Тёмная сторона Москвы — страница 24 из 49

Вопрос: что делать с объектом? Я вас спрашиваю!

Повисло зловещее молчание.

– Где его личное дело? – Антон Терентьевич был явно раздражен. – Объект представляет какую-то ценность в плане народного хозяйства?

– Отличник. Все пятерки. Преподаватели хвалят, – сказал один из оправдывающихся. Голос звучал странно – как будто говоривший стеснялся своих слов. Сергей почувствовал, что, если б он был двоечником, говорившему явно не было бы сейчас так стыдно.

И почти сразу понял – почему. Его окатило волной жара.

В луче света сказали:

– Да? Хм. Не хочется отправлять в первый номер. Усыпим, а вдруг он будущий Капица?

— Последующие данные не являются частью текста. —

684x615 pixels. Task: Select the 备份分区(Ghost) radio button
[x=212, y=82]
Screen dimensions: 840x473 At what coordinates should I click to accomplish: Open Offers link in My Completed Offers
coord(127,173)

Хотя, конечно, самый простой вариант – криокамера и хранение до 2035 года…

Сергей отчетливо вспомнил металлическую дверь грандиозного морга: красной краской там размашисто была нарисована римская цифра I – «первый номер», и за ней – стеллажи синих замерзших людей.

Вот от какой участи уберегли его пятерки в студенческой зачетке!

Но что ждет его взамен?! Прежде чем вздыхать с облегчением, стоит узнать подробности.

И тут голос Антона Терентьевича как раз сообщил ему:

– Ну что ж… Придется разговаривать. Приведите объект в чувство и ко мне.

Разговор Сергея с суровым Антоном Терентьевичем действительно состоялся. Вот только помнил его студент Данилушкин впоследствии крайне отрывочно.

В памяти сохранились только разрозненные куски.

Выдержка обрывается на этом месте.